'''
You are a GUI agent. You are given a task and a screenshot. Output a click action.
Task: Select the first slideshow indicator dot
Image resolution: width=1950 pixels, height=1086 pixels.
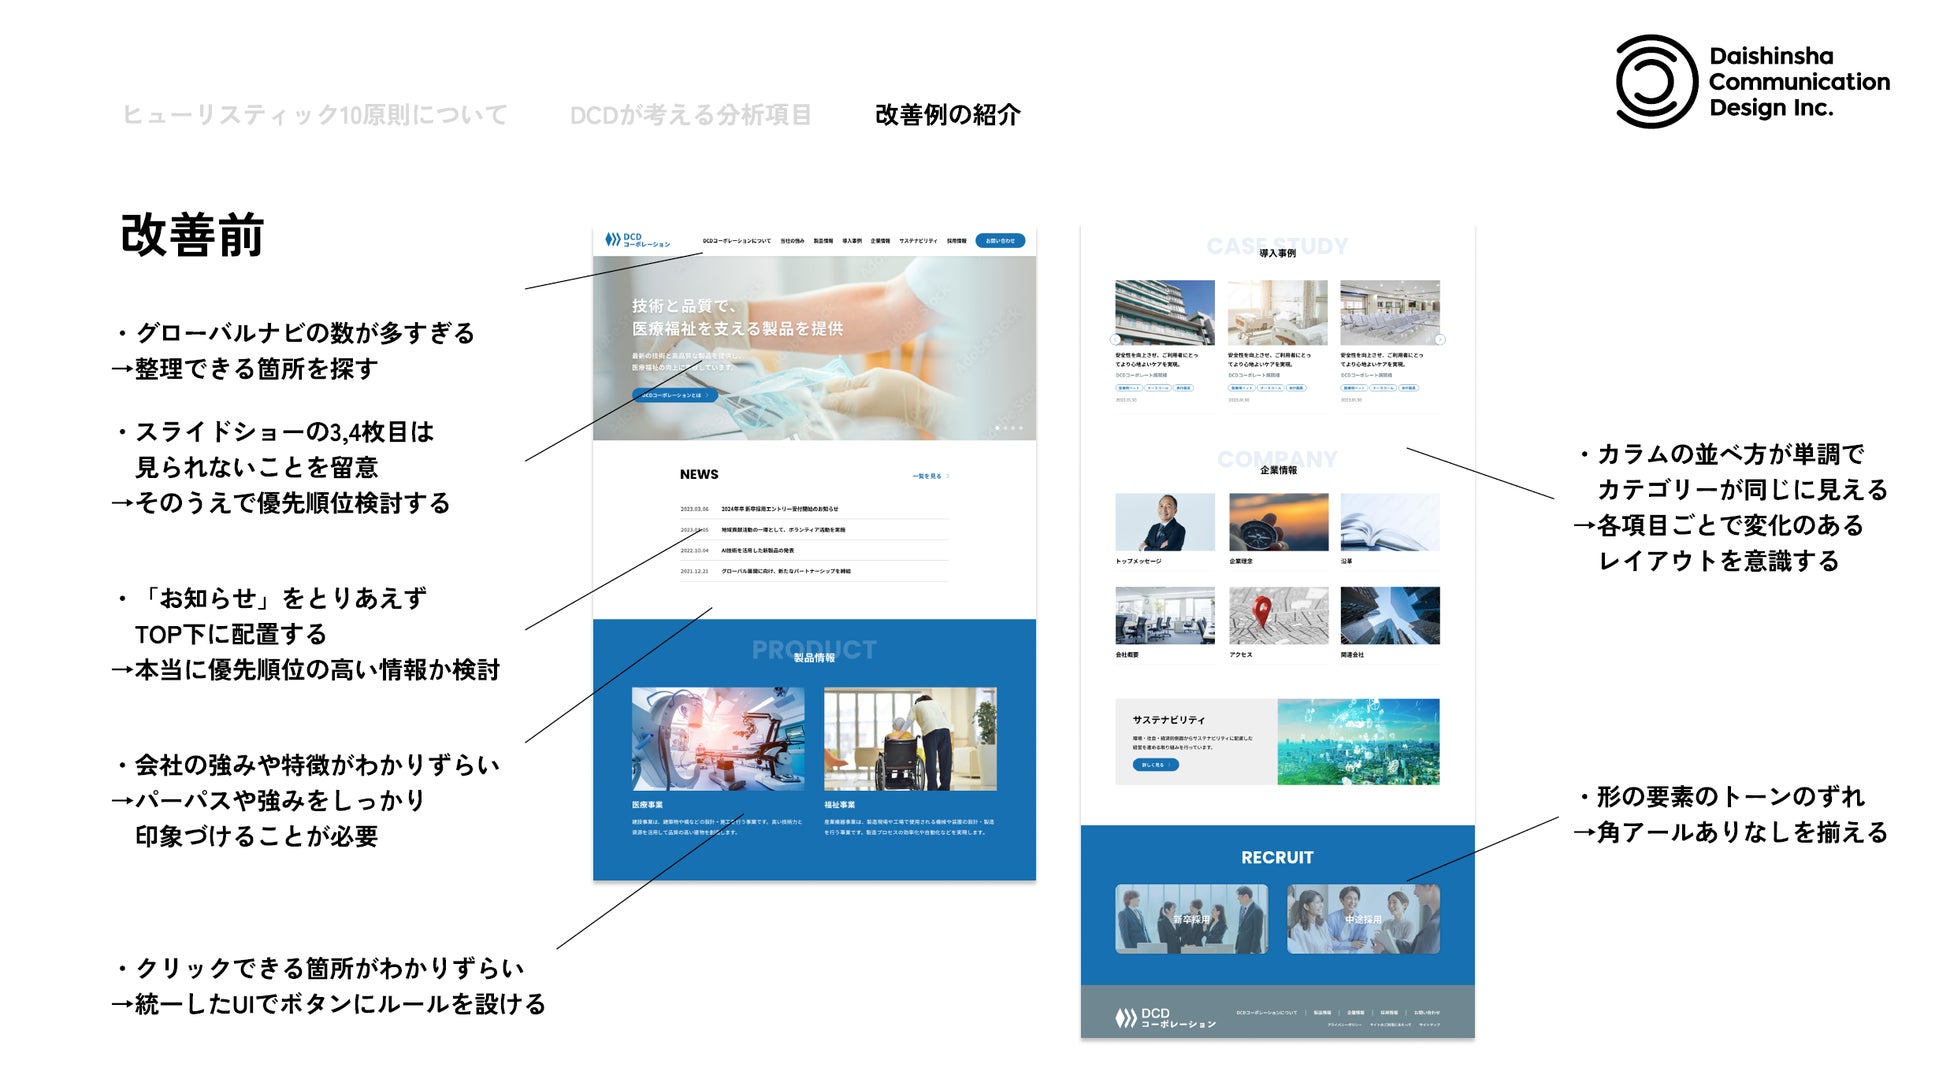click(997, 428)
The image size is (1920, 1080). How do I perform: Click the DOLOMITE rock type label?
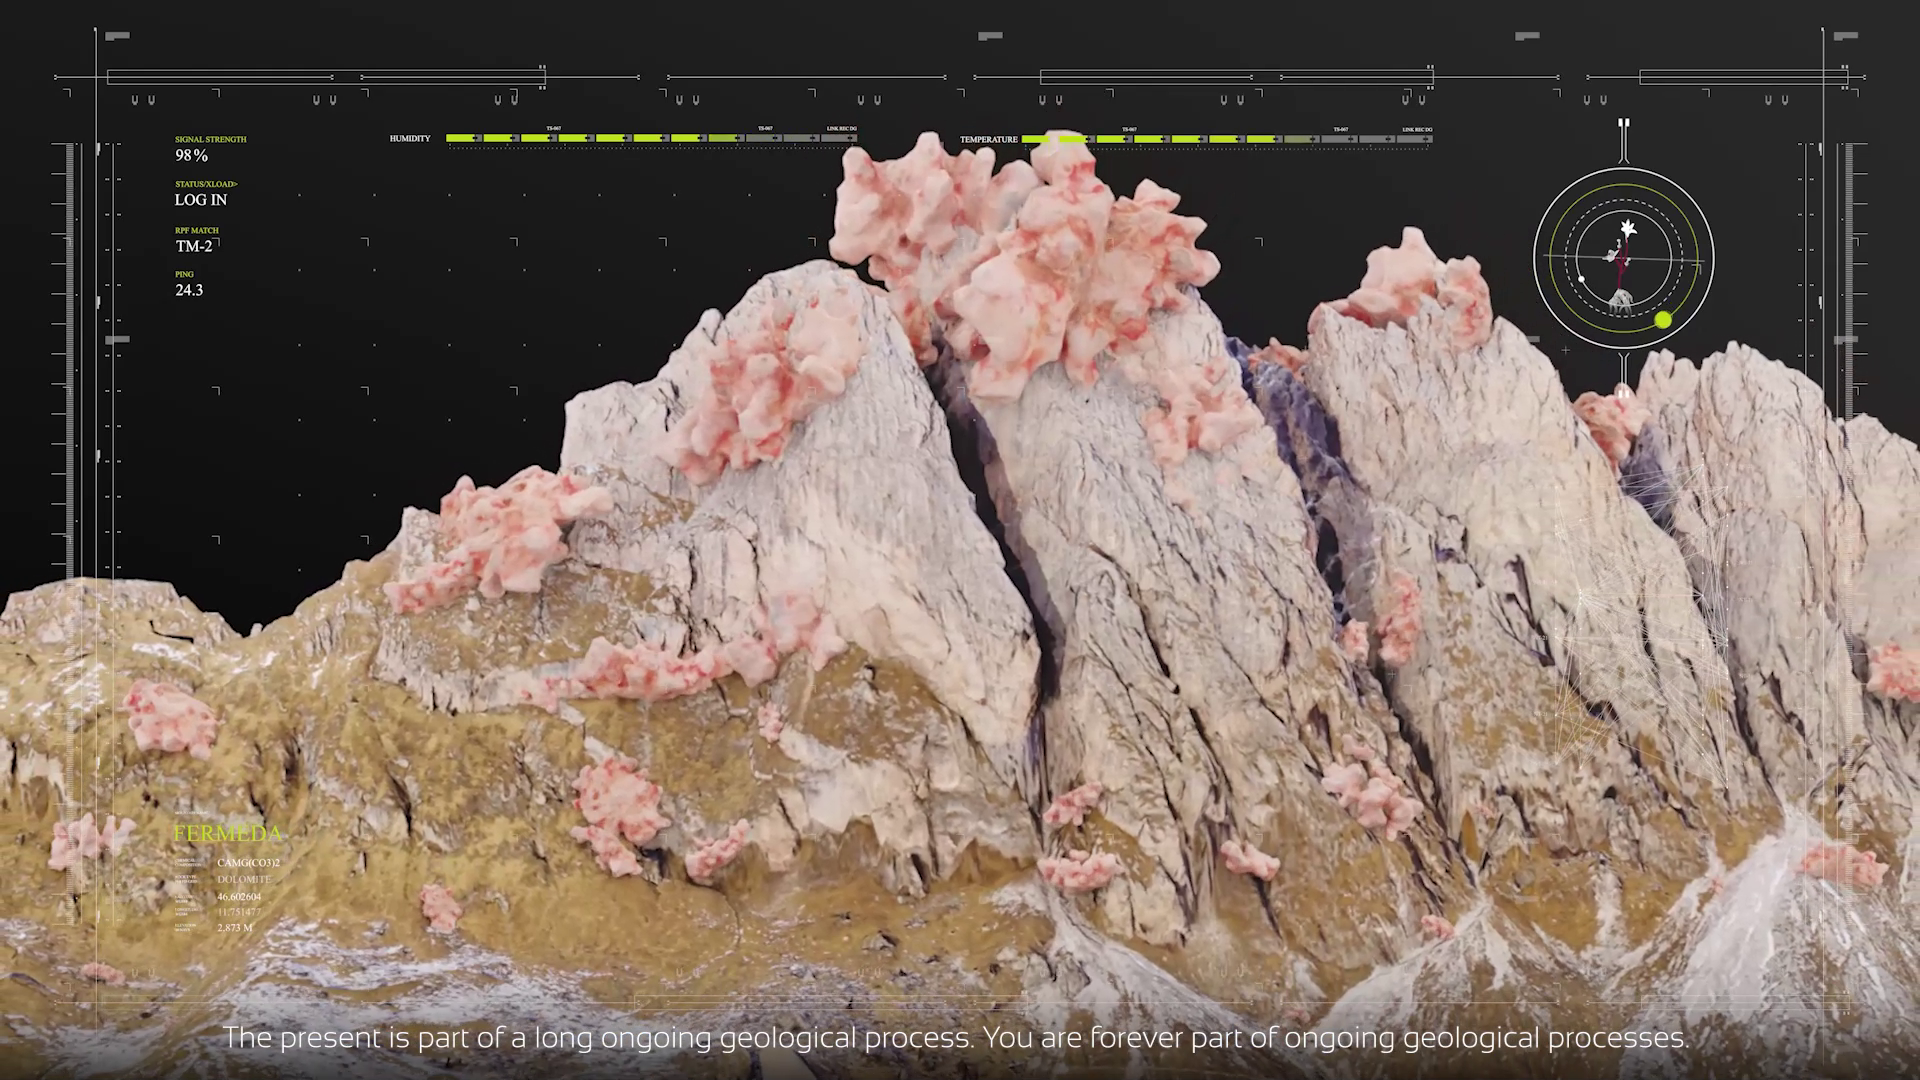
'''
• ASSIGNMENT: Each line from the one that contains "Task: Select the" to the end of the listing must be quoted exactly; no other line and no picture belongs in the copy.

• REPLY:
Task: Select the first slideshow indicator dot
Image resolution: width=1950 pixels, height=1086 pixels.
click(997, 428)
The image size is (1920, 1080). How do I perform: Click the DOLOMITE rock type label?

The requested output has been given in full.